Tanglewood's solar pv system is an interesting example of a handprint that's been challenging and fun to maximise.  As pioneers, working with pioneers, it's important to ask, and ask again when the current best practice must be challenged.  Almost daily, we find ways to reduce our energy consumption, PLUS giving even more to the grid (i.e. DOUBLE the benefit of making the effort). We're stretching out those fingers for a bigger handprint.

Daniel Goleman, Emotional Intelligence guru, offers an interesting take on why engaging people to act sustainably is so difficult.  "We're engaging the wrong brain system."  Talk of carbon-footprint taps into our brain's system of threat, fear, anger, depression and focuses on what we're doing wrong.  The narratives around measuring and increasing our handprint is far more enticing, hopeful.  It engages the reward system and what we're doing right!

Tanglewood Handprint Daniel Goleman Video

 

Pioneering sustainability efforts often takes us to that uncomfortable part of our brain system...largely due to uncertainty.  Below is an approach that we hope will help you focus on the positive and grow your handprint aiming beyond self-sufficiency to the new imperative for shared-sufficiency.

Tanglewood's Solar Energy in Practice

The metaphors of Nature illustrate the TetraMeme approach to eco-centric visioning and in this case the different levels of complexity and uncertainty.

part1

Earth - Best Practice
Repeat what has been proven to be effective.

Calculate the best angle for maximum energy production over a full year. (NB: that 'best' angle generates the least energy in winter when you need the most energy.)

part2

Air - Logical Practice
Understand the systems and calculate what is most likely to be effective.

NIWA has calculated the average solar radiation every day of the year for a given place and solar panel angle, allowing for cloudy days and mountain shadows. For Tanglewood, 52 degrees is the best angle for the three months of winter.

part3

Water - Relationship Practice
Build trust in relationships that will hopefully be effective.

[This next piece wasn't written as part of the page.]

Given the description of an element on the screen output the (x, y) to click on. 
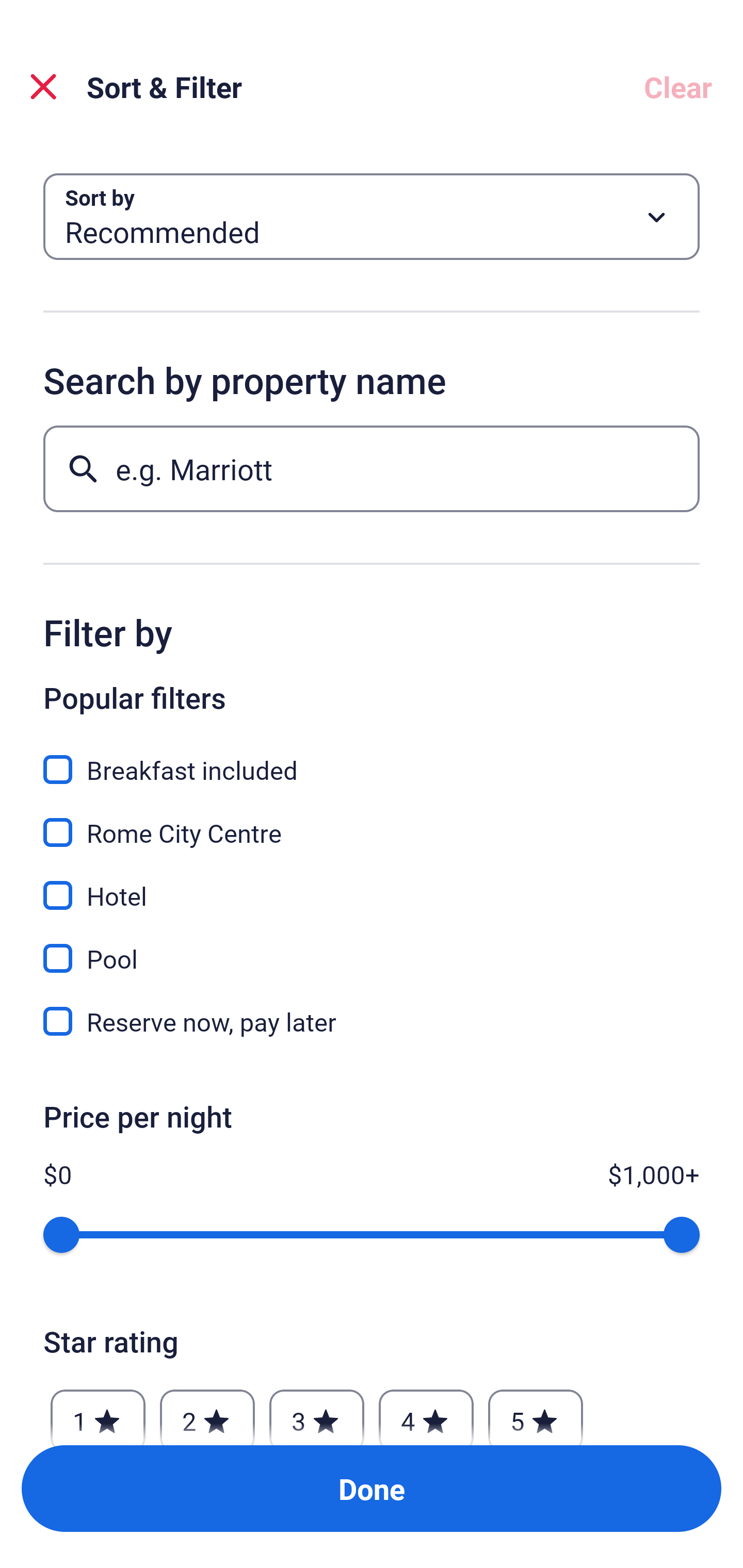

When we discovered our solar system was struggling to cope with the demand from the heat pump hot water system, we persevered in questioning the wasted heat, trusted our designer and installer to come up with a solution, and they did!

part4

Fire - Next Practice
Strategise next steps into the unknown, avoiding what is known to be ineffective.

Where do you install solar panels out of sight at 52 degrees with easy access for cleaning? We designed them to hang in front of the deck balustrade. The elaborate, engineer-specified, cantelevered timber structure was a time & cost issue. We found an aluminium bracket that could be attached to the balustrade posts, and potentially adjusted twice a year for summer and winter angles. Our installer adjusted them first for summer and again for winter. The following summer, we lifted them back up to 30 degrees ourselves with a little help from our friends — thanks to Relationship Practice!